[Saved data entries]
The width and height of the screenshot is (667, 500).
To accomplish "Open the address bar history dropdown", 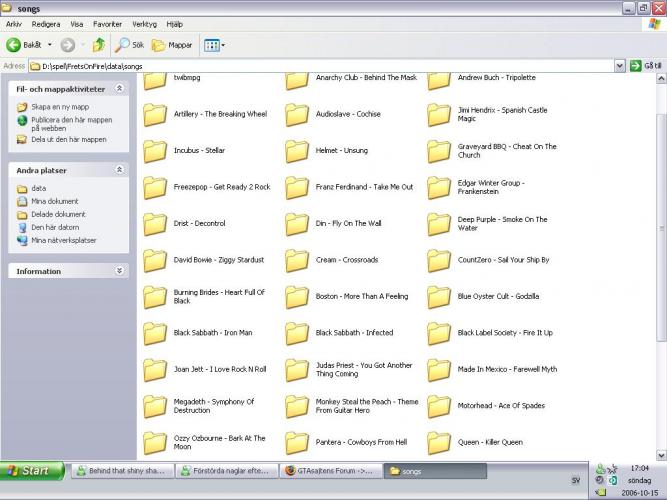I will [x=620, y=66].
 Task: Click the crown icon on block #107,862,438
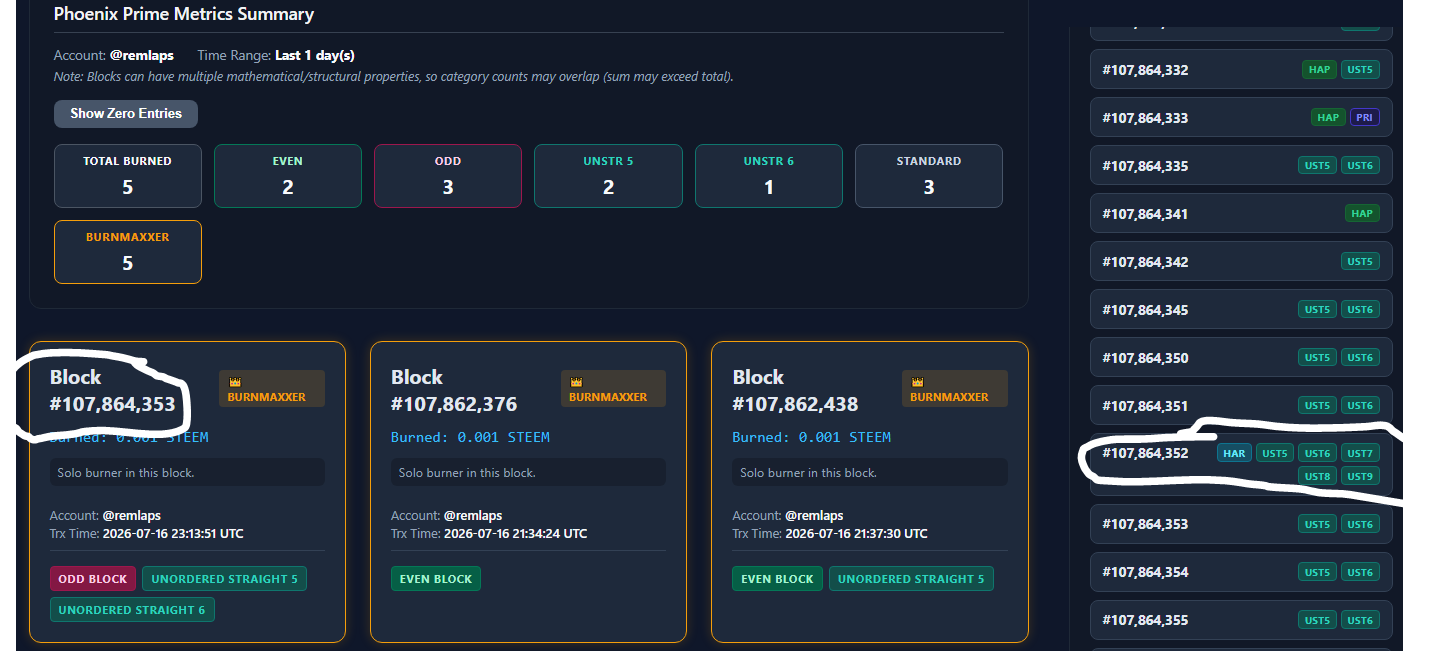tap(917, 382)
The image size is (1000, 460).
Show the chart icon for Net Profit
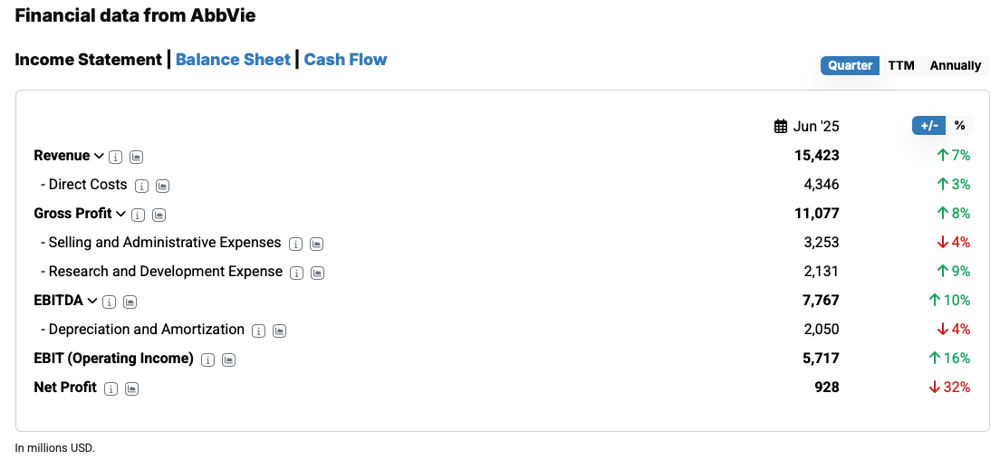pos(131,389)
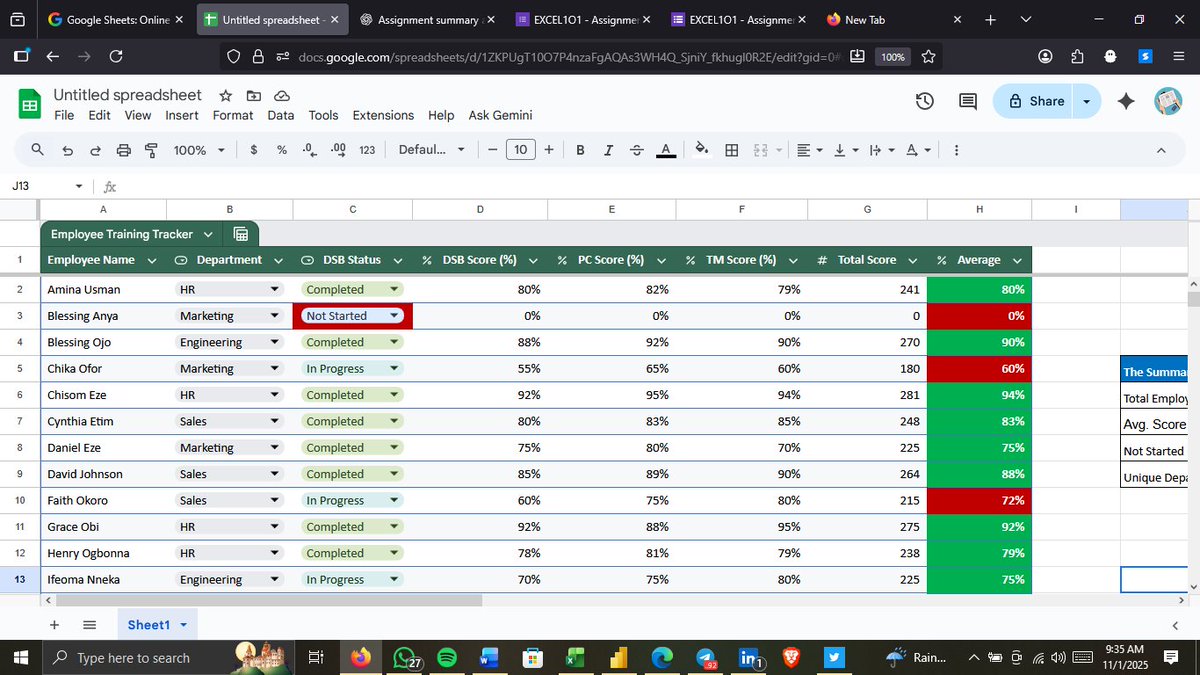This screenshot has width=1200, height=675.
Task: Toggle strikethrough formatting
Action: click(x=636, y=149)
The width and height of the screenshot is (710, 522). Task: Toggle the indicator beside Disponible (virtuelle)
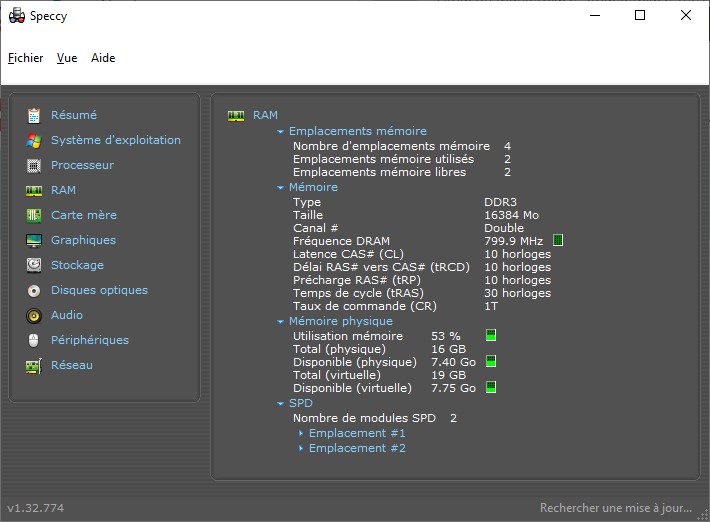coord(491,387)
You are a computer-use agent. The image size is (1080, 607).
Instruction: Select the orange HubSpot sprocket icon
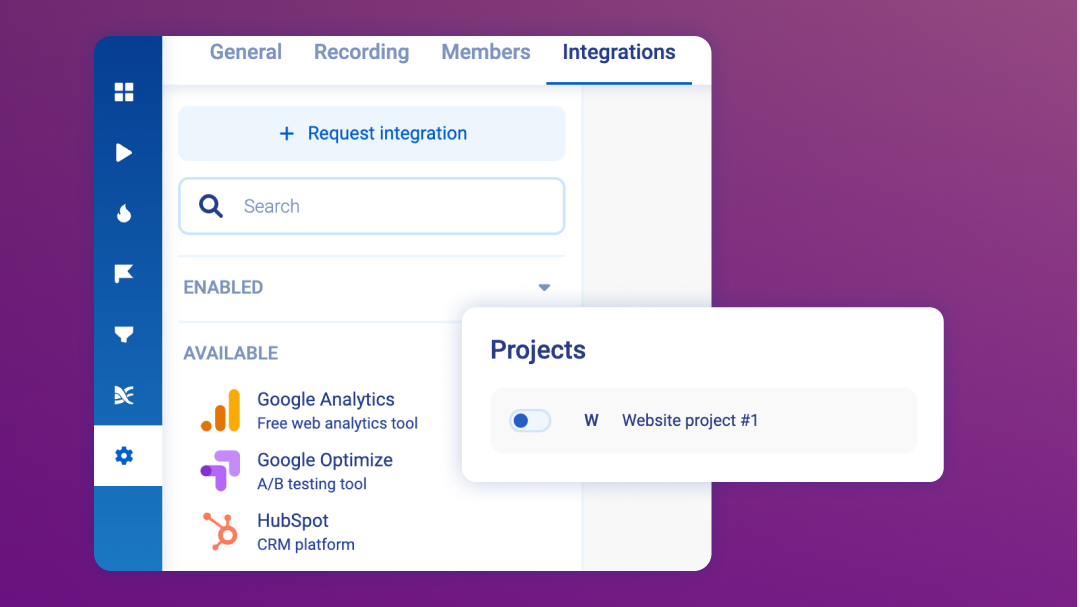pos(220,530)
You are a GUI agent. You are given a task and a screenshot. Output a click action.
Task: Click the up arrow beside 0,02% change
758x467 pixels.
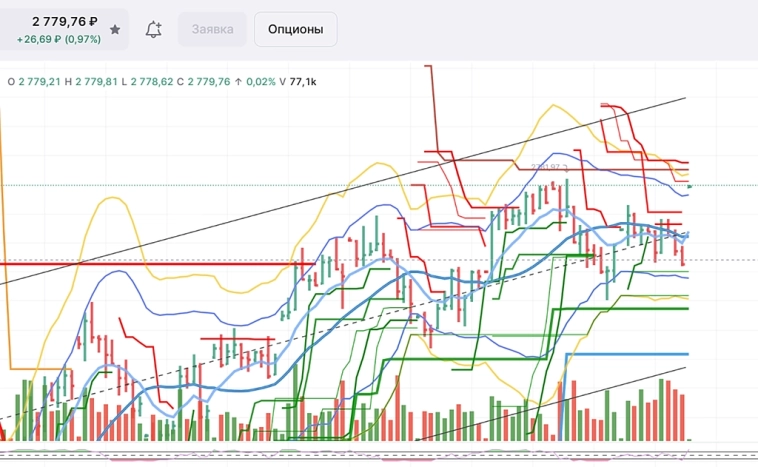pos(237,81)
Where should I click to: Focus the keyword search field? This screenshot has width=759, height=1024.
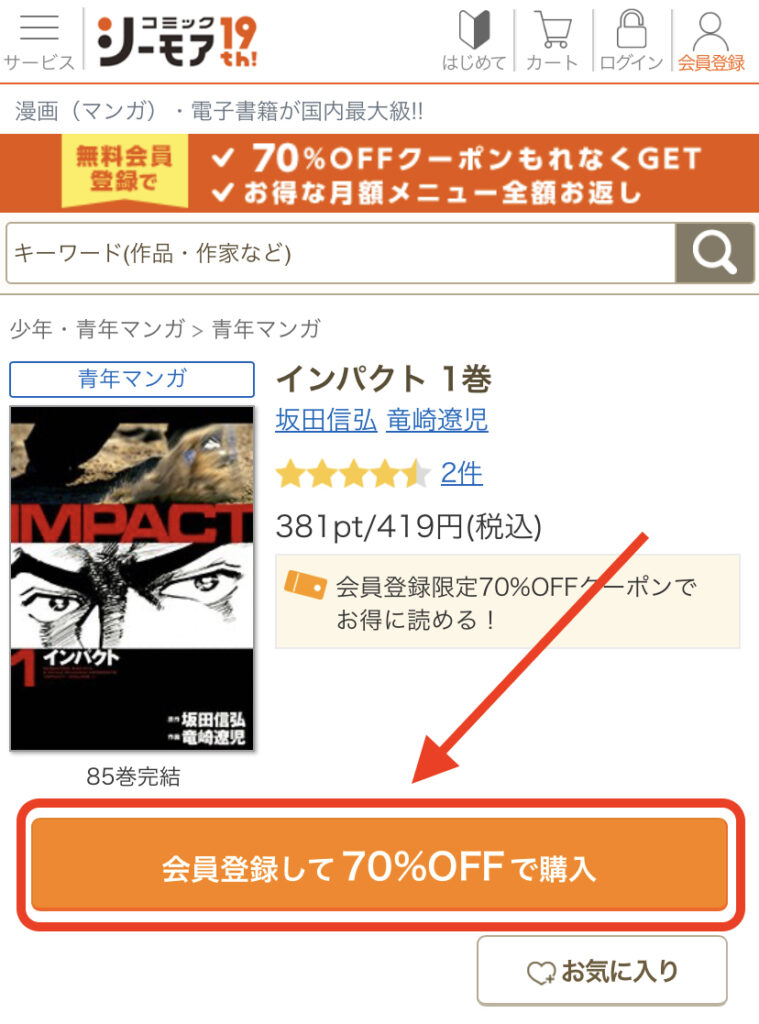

ACTIVITY => All lines above containing the string "agent": copy each one.

FINAL ANSWER =>
You are a computer-use agent. The image size is (1080, 607).
You are a GUI agent. You are given a task and a screenshot. Output a click action.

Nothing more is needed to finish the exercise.